BALTIMORE (WJZ) -- World on alert. Terrorists kill hostages in a hotel siege overseas, as the FBI monitors dozens of possible extremists here at home. Now, in this tense climate, the growing backlash against one Maryland community.

WJZ Investigator Mike Hellgren with the backlash against Muslims in this tense climate.

With the world on alert, authorities have urged us all to be vigilant, but some Muslims say a delicate line is being crossed and they face growing profiling and harassment.

With heightened fears of copycat terror attacks, federal authorities are monitoring dozens of people across the U.S. and have urged Americans to be a first line of defense.

"Good security, screening methods, vetting your people," said Kirk Dennis, ATF special agent.

We have seen people take action, including an off-duty Baltimore County officer shooting a man with a knife at D.C.'s Union Station and police taking passengers off a Spirit Airlines flight at BWI.

"We definitely need to be vigilant. We just need to pick up these clues and report them to the proper authorities. I don't think we should be paranoid," said Vernon Herron, University of Maryland Center for Health and Homeland Security.

There is a delicate balance.

At BWI, no one was charged with any crime. Fellow passengers said those removed appeared "Middle Eastern."

In that incident, the suspicious activity was simply a passenger looking at a video on a phone.
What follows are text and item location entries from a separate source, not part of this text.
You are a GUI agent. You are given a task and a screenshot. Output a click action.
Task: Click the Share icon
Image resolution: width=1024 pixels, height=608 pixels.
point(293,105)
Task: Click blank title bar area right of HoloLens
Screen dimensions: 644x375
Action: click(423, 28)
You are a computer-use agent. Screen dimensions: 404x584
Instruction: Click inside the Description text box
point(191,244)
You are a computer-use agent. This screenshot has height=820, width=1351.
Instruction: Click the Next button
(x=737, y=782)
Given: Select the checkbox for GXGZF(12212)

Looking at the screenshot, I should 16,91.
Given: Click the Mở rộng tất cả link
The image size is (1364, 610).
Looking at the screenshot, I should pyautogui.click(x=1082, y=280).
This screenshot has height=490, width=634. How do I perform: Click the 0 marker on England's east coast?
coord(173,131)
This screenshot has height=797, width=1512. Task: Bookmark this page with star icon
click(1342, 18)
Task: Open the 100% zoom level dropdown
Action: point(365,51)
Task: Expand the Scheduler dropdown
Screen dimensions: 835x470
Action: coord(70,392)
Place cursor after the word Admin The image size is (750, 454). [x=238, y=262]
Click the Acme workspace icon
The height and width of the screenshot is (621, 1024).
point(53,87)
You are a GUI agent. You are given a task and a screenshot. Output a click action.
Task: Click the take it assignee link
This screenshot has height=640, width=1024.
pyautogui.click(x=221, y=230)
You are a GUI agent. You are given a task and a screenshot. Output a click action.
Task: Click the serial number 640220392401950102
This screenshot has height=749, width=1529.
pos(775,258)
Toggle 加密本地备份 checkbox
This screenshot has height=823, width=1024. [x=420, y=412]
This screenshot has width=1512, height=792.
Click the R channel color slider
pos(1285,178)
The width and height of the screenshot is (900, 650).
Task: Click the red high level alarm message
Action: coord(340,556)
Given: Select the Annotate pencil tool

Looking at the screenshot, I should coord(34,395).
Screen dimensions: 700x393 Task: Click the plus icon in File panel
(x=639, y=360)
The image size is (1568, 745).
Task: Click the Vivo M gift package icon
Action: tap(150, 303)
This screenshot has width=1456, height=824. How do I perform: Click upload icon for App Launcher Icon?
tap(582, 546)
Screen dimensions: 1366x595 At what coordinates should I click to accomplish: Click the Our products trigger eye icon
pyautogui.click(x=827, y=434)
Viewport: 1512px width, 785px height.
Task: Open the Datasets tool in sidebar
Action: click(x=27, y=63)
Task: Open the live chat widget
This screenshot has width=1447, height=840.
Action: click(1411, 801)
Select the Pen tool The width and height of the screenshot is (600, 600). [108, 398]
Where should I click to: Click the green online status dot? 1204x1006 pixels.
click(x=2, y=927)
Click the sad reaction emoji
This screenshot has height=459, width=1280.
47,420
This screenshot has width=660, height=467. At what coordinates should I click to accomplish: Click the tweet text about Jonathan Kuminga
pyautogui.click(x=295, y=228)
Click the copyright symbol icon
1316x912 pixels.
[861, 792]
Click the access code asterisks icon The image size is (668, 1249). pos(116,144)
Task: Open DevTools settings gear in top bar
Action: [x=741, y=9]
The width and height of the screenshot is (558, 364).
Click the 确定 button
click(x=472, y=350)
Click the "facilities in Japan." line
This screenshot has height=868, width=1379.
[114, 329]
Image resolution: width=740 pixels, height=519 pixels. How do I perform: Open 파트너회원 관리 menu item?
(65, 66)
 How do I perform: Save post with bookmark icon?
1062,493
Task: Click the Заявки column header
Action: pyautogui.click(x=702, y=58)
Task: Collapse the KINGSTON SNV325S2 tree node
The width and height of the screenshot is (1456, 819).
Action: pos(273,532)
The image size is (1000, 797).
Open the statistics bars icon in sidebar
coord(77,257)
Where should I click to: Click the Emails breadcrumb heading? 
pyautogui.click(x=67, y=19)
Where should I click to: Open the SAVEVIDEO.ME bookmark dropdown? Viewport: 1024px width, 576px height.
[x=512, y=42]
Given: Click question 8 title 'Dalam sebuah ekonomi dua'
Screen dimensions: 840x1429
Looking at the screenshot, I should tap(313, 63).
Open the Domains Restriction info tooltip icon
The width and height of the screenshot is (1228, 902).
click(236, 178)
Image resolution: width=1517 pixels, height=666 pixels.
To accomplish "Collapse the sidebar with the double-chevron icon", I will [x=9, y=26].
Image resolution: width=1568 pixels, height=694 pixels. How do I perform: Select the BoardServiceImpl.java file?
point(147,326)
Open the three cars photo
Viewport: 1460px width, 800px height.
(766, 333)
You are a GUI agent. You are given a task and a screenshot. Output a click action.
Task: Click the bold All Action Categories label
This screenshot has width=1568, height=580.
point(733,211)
"It seems to be another instance of flying while Muslim," said Ibrahim Hooper, spokesman, Council on American-Islamic Relations (CAIR).

A climate of caution, including several flights turned around this week and extra searches of luggage, has turned into a climate of hate for some--including shots being fired into the home of a Muslim family in Florida, a mosque shot up in Connecticut and a woman wearing a hijab beaten and called a terrorist in Toronto.

Here in Maryland...

"We've had cases where teachers have called children terrorists and who've told children they're responsible for 9/11," said Zainab Chaudry, Maryland outreach manager, CAIR.

That follows a pattern--an uptick in discrimination after other terror attacks, which Muslims condemn.

"There aren't words in the English vocabulary that can express the disgust and the horror that Muslims not only in the United States, but all across the world feel," said Chaudry.

And now, they feel targeted in a world on edge.